• **Records to use**:
####################

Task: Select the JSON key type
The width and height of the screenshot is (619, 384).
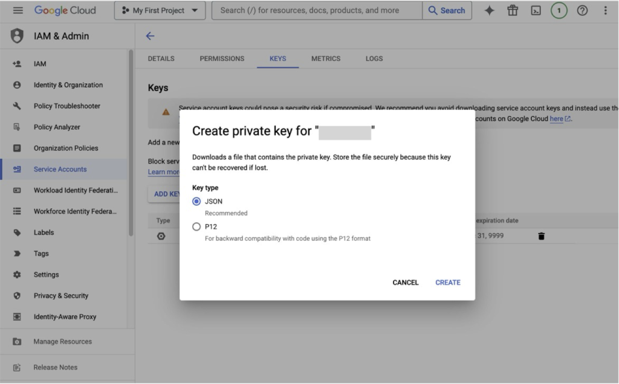Action: pyautogui.click(x=196, y=201)
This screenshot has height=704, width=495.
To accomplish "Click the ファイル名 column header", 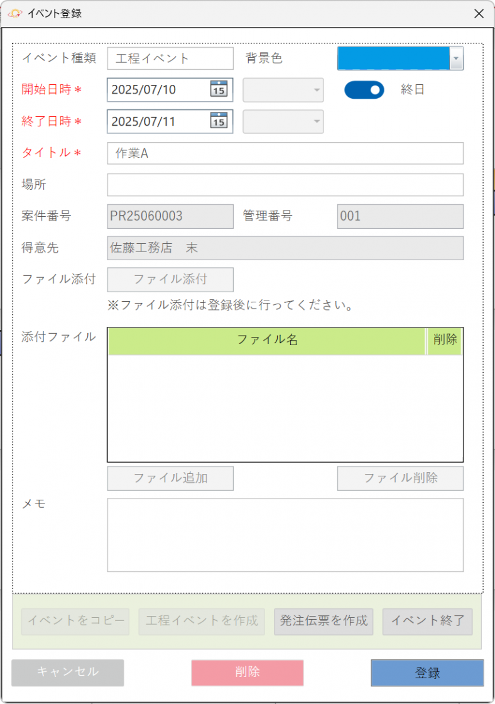I will click(x=267, y=340).
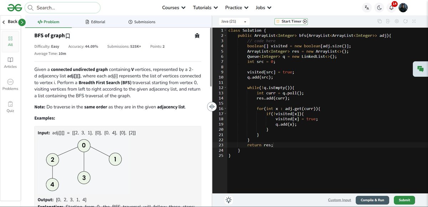The image size is (428, 207).
Task: Click the copy code icon above the editor
Action: coord(379,21)
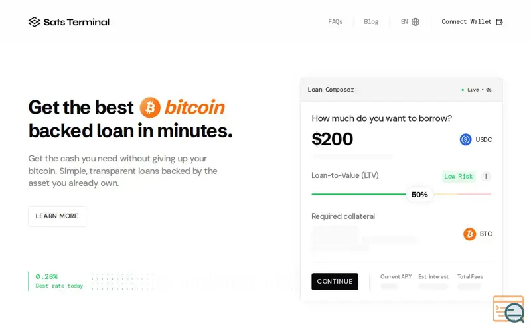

####################

• **Goal of the exercise**: Swap "JSON" for "YAML" in everything from the start of the entries down to the line containing "Action: pyautogui.click(x=196, y=201)", and give those lines again with nothing else changed. Leave the pictures out of your answer.

• **Task result**:
Task: Select the YAML key type
The width and height of the screenshot is (619, 384).
Action: pyautogui.click(x=196, y=201)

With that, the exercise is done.